Aims: The effects of dipeptidyl peptidase-4 inhibitors (DPP-4 inhibitors/DPP-4I) and glucagon-like peptide 1 receptor agonists (GLP-1 RA) on cognition in patients with type 2 diabetes mellitus (T2DM) remain controversial. We aimed to explore this clinical issue through a systematic review and meta-analysis.
Methods: PubMed, EMBASE and the Cochrane Library were searched, and data were expressed as mean difference (MD) or hazard ratio (HR)/odds ratio (OR) with a 95% confidence interval (CI). Heterogeneity was assessed using the Chi-squared test and the I2 statistic. The study was registered with PROSPERO (ID: CRD42019138777).
Results: Eleven studies (n = 304,258 T2DM patients) were included in our review. In the DPP-4I group, six studies were enrolled to estimate ΔMini-Mental State Examination (MMSE) scores from baseline to the final evaluations after DPP-4I treatment, which showed no statistical difference (MD 0.20; 95% CI - 0.75 to 1.15, p = 0.68). ΔMMSE scores in the DPP-4I group and the other antidiabetic groups were compared, revealing no statistical difference (MD 0.57; 95% CI - 0.05 to 1.19, p = 0.07). Two cohort studies were pooled to determine the HRs for dementia, showing a lower risk of dementia after DPP-4I treatment (HR 0.52; 95% CI 0.29-0.93, p = 0.03). In the GLP-1 analogs group, two studies were included, one of which revealed a downward trend in the risk of dementia after GLP-1 analog treatment, while the other revealed no significant difference after incretins treatment.

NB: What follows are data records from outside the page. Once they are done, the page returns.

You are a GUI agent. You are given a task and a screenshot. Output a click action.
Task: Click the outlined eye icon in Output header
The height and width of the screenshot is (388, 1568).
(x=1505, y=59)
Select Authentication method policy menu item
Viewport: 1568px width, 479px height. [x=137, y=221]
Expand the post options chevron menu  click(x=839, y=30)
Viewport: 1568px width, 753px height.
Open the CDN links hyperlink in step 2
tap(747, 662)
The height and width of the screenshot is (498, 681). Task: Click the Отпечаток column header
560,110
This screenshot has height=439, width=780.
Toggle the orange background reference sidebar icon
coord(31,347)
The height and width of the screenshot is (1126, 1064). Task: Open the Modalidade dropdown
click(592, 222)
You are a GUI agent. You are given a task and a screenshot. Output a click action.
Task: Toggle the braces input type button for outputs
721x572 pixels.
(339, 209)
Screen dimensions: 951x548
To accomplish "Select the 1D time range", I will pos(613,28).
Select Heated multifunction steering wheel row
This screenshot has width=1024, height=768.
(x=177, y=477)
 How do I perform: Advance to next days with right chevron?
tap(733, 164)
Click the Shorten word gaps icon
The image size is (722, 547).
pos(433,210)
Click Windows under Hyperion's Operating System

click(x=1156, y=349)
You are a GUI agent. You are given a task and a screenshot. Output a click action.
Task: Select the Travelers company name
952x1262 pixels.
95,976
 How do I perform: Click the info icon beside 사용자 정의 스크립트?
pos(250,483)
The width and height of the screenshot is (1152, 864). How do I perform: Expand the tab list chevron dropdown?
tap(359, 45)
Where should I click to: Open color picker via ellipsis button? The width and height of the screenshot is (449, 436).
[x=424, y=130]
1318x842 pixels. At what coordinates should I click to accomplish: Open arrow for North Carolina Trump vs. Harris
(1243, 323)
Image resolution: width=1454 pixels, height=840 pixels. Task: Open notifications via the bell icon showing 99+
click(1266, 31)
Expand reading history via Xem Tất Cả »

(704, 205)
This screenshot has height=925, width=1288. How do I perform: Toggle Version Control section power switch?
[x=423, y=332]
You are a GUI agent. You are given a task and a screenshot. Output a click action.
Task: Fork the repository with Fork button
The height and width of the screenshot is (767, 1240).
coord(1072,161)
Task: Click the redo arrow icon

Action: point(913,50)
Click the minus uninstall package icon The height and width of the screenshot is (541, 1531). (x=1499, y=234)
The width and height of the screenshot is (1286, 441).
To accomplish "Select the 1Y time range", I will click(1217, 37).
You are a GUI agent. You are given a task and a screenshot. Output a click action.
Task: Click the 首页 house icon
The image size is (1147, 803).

Conclusions: Currently there is not enough irrefutable evidence to support the hypothesis of positive effects of incretins on cognition. Further clinical studies need to be performed.
Keywords: Cognition; Dipeptidyl peptidase-4 inhibitors; Glucagon-like peptide 1 receptor agonists; Meta-analysis; Type 2 diabetes mellitus.